The lake was of dark and dirty jelly. The swans floated about like white lanterns. The paint had peeled along the benches. Under this lowering sky the skin of wet leaves lagged his tyres. Nash was fastidious as a cat when it came to his car; he could not bear things sticking to his paws. He found a stick to poke at them while Julian stood in the drive, debating heavily. “We will deal with the child first” he said softly. “He may know how the thing is booby-trapped, as obviously it must be. At least we can ask.” Nash grunted. He had found a bracelet on the gravel, which he put into his overcoat pocket. The manservant let them in with a silent inclination of the head and they passed together down the long corridors and up the spiral staircase to the room where Julian proposed to interrogate Mark. Nash thumped hea
vily along behind him, puffing a little on the landings, with a curious air of fugitive derision on his face. “I’ll go and see Benedicta, then” he said, and turning left where the landings intersected, marched away towards the bedrooms.
As usual Julian, that master of effect, had chosen a place of interrogation worthy of a practised inquisitor. It was an old cobwebby box-room with a single uncurtained window looking out across the park. Here an oldfashioned high-backed chair had been placed facing the window—a chair with so tall a back that when Mark did come hesitantly into the room all he could see of Julian was a pair of white hands lying softly, negligently on the arms of the chair. Nothing else. The high back hid even his head. Mark had been marched down the corridors of the east wing by a nurse and introjected into the room at a given signal. He stood now, anxious and pale, with his feeble countenance made whiter than usual by the daylight outside. “Yes, Uncle Julian?” he said when his name was uttered. “Yes?”
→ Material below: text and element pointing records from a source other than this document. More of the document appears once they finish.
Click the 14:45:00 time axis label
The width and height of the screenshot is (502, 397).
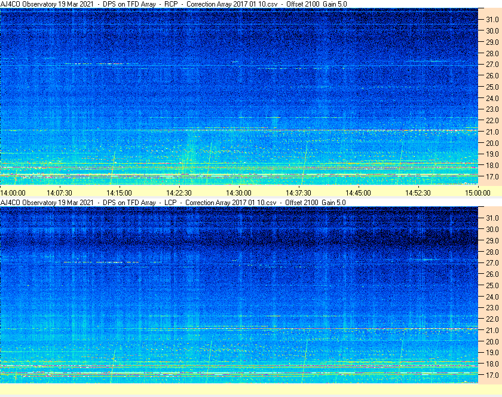click(x=359, y=193)
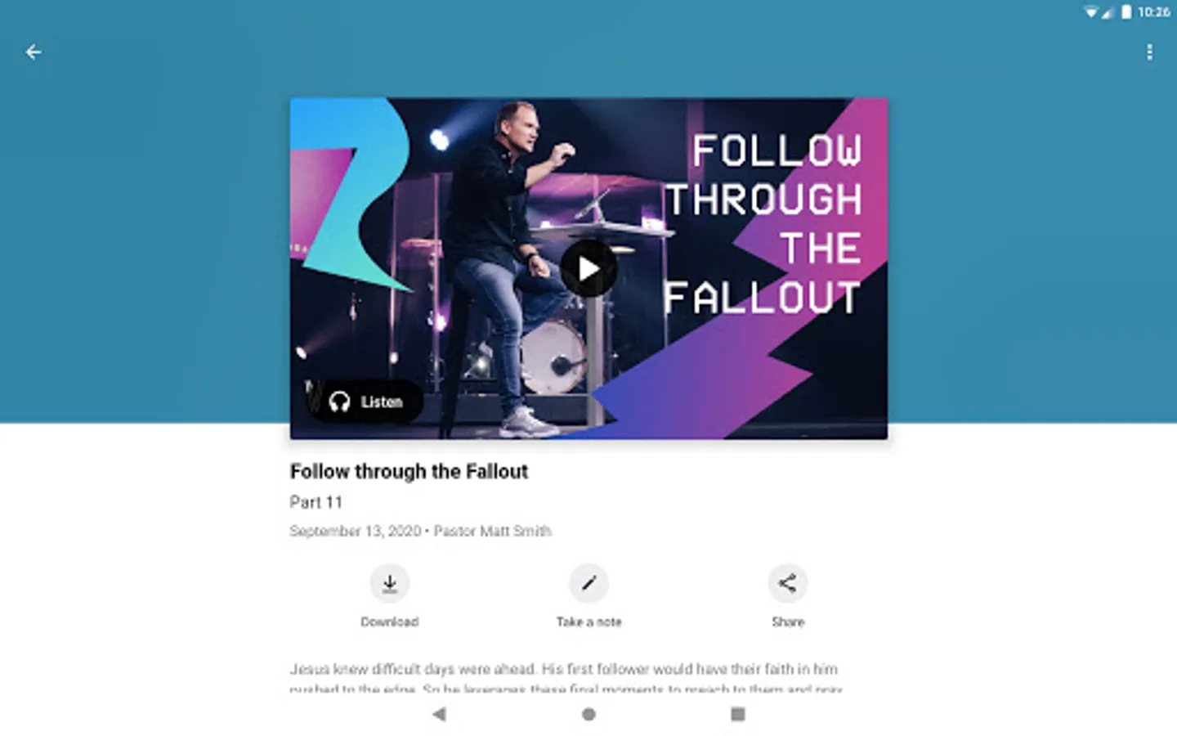Expand the sermon description paragraph
This screenshot has width=1177, height=736.
click(x=566, y=679)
Julian put on his slow, sauve reptilian voice, letting the words uncoil by themselves, musingly. “Mark, you helped our dear Felix build Abel, didn’t you?”
“Yes.”
“Is there a booby-trap of any sort in it: something that might explode and injure someone?”
Mark began to breathe very heavily and his face took on an unwonted expression of determination, of awkward resolution. The man in the tall-backed chair stayed heavily, ominously silent as if he wished to give time for some reaction to these inappropriate emotions to set in.
“I won’t tell you. I promised” said the boy at last.
“Then if someone should get hurt you might be to blame?”
“I promised.”
“Then if someone should get hurt you might be to blame?”
Mark watched the slow spirals of cigar smoke rise in the eddyless air of the musty room. “I am asking you” said Julian suddenly in a voice so sharp that the boy started. “I am asking you.” Mark hung his head. He was hovering on the edge of tears now. Julian resumed his suave impartial voice. “Mark,” he said with infinite slowness “you know the story of the Princes in the Tower?” Mark nodded and breathed out his “Yes” into the silent room. “Very well,” said Julian “I’m glad you do. It’s not a pretty story. Now, Mark, I am going to ask you something else. Is there any safe way of dismantling the trap?”